-------- Supplied material
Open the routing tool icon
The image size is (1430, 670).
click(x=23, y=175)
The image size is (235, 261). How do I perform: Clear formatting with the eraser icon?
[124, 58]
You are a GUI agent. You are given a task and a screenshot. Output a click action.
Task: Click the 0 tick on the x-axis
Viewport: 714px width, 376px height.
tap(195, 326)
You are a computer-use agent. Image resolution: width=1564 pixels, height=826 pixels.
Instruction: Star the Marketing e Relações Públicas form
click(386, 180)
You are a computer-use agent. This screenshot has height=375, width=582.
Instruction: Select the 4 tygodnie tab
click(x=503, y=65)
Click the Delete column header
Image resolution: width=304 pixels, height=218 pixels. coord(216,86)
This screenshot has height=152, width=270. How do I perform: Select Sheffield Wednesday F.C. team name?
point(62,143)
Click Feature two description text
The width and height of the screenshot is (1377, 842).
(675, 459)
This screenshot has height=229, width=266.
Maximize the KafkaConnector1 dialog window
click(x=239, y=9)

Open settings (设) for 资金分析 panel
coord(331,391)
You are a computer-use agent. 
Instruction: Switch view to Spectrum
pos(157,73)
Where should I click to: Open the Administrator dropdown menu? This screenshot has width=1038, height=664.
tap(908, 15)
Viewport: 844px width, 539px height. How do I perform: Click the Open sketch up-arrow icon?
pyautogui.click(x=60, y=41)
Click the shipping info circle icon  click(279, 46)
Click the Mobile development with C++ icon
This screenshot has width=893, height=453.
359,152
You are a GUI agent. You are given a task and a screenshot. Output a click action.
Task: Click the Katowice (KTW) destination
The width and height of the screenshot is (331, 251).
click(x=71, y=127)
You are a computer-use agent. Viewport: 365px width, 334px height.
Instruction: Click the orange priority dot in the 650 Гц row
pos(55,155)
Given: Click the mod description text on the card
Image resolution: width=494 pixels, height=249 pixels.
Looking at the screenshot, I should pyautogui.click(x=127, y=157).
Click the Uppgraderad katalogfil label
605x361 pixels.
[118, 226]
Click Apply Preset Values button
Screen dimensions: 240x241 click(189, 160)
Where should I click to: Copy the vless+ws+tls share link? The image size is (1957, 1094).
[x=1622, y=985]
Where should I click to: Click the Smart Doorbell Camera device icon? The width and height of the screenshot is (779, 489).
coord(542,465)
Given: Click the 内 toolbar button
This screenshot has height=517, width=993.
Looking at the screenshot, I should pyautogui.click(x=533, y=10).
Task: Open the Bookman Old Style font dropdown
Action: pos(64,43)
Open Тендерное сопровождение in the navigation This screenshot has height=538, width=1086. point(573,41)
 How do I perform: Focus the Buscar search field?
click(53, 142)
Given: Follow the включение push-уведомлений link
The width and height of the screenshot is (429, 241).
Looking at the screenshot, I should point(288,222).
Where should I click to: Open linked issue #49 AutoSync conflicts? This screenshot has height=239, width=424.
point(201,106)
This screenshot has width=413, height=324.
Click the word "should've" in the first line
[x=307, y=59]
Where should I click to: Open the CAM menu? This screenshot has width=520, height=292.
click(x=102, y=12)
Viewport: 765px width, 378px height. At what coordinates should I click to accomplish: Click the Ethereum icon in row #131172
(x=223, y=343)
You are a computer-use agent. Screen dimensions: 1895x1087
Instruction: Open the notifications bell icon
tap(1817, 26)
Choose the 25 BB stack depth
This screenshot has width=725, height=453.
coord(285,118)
----------------
Instructions for the task
Write out all of the material above again, substituting "screen-navigation agent" for every occurrence of "computer-use agent" and leaving everything else unchanged.

Solution to this exercise
Open the routing tool icon
The image size is (1430, 670).
click(x=23, y=175)
The image size is (235, 261). How do I perform: Clear formatting with the eraser icon?
[124, 58]
You are a GUI agent. You are given a task and a screenshot. Output a click action.
Task: Click the 0 tick on the x-axis
Viewport: 714px width, 376px height.
tap(195, 326)
You are a screen-navigation agent. Image resolution: width=1564 pixels, height=826 pixels.
Instruction: Star the Marketing e Relações Públicas form
click(386, 180)
You are a screen-navigation agent. This screenshot has height=375, width=582.
Instruction: Select the 4 tygodnie tab
click(x=503, y=65)
Click the Delete column header
Image resolution: width=304 pixels, height=218 pixels. coord(216,86)
This screenshot has height=152, width=270. How do I perform: Select Sheffield Wednesday F.C. team name?
point(62,143)
Click Feature two description text
The width and height of the screenshot is (1377, 842).
(675, 459)
This screenshot has height=229, width=266.
Maximize the KafkaConnector1 dialog window
click(x=239, y=9)

Open settings (设) for 资金分析 panel
coord(331,391)
You are a screen-navigation agent. 
Instruction: Switch view to Spectrum
pos(157,73)
Where should I click to: Open the Administrator dropdown menu? This screenshot has width=1038, height=664.
tap(908, 15)
Viewport: 844px width, 539px height. How do I perform: Click the Open sketch up-arrow icon?
pyautogui.click(x=60, y=41)
Click the shipping info circle icon  click(279, 46)
Click the Mobile development with C++ icon
This screenshot has width=893, height=453.
359,152
You are a GUI agent. You are given a task and a screenshot. Output a click action.
Task: Click the Katowice (KTW) destination
The width and height of the screenshot is (331, 251).
click(x=71, y=127)
You are a screen-navigation agent. Viewport: 365px width, 334px height.
Instruction: Click the orange priority dot in the 650 Гц row
pos(55,155)
Given: Click the mod description text on the card
Image resolution: width=494 pixels, height=249 pixels.
Looking at the screenshot, I should pyautogui.click(x=127, y=157).
Click the Uppgraderad katalogfil label
605x361 pixels.
[118, 226]
Click Apply Preset Values button
Screen dimensions: 240x241 click(189, 160)
Where should I click to: Copy the vless+ws+tls share link? The image size is (1957, 1094).
[x=1622, y=985]
Where should I click to: Click the Smart Doorbell Camera device icon? The width and height of the screenshot is (779, 489).
coord(542,465)
Given: Click the 内 toolbar button
This screenshot has height=517, width=993.
Looking at the screenshot, I should pyautogui.click(x=533, y=10).
Task: Open the Bookman Old Style font dropdown
Action: pos(64,43)
Open Тендерное сопровождение in the navigation This screenshot has height=538, width=1086. point(573,41)
 How do I perform: Focus the Buscar search field?
click(53, 142)
Given: Follow the включение push-уведомлений link
The width and height of the screenshot is (429, 241).
Looking at the screenshot, I should point(288,222).
Where should I click to: Open linked issue #49 AutoSync conflicts? This screenshot has height=239, width=424.
point(201,106)
This screenshot has width=413, height=324.
Click the word "should've" in the first line
[x=307, y=59]
Where should I click to: Open the CAM menu? This screenshot has width=520, height=292.
click(x=102, y=12)
Viewport: 765px width, 378px height. At what coordinates should I click to accomplish: Click the Ethereum icon in row #131172
(x=223, y=343)
You are a screen-navigation agent. Screen dimensions: 1895x1087
Instruction: Open the notifications bell icon
tap(1817, 26)
Choose the 25 BB stack depth
This screenshot has width=725, height=453.
coord(285,118)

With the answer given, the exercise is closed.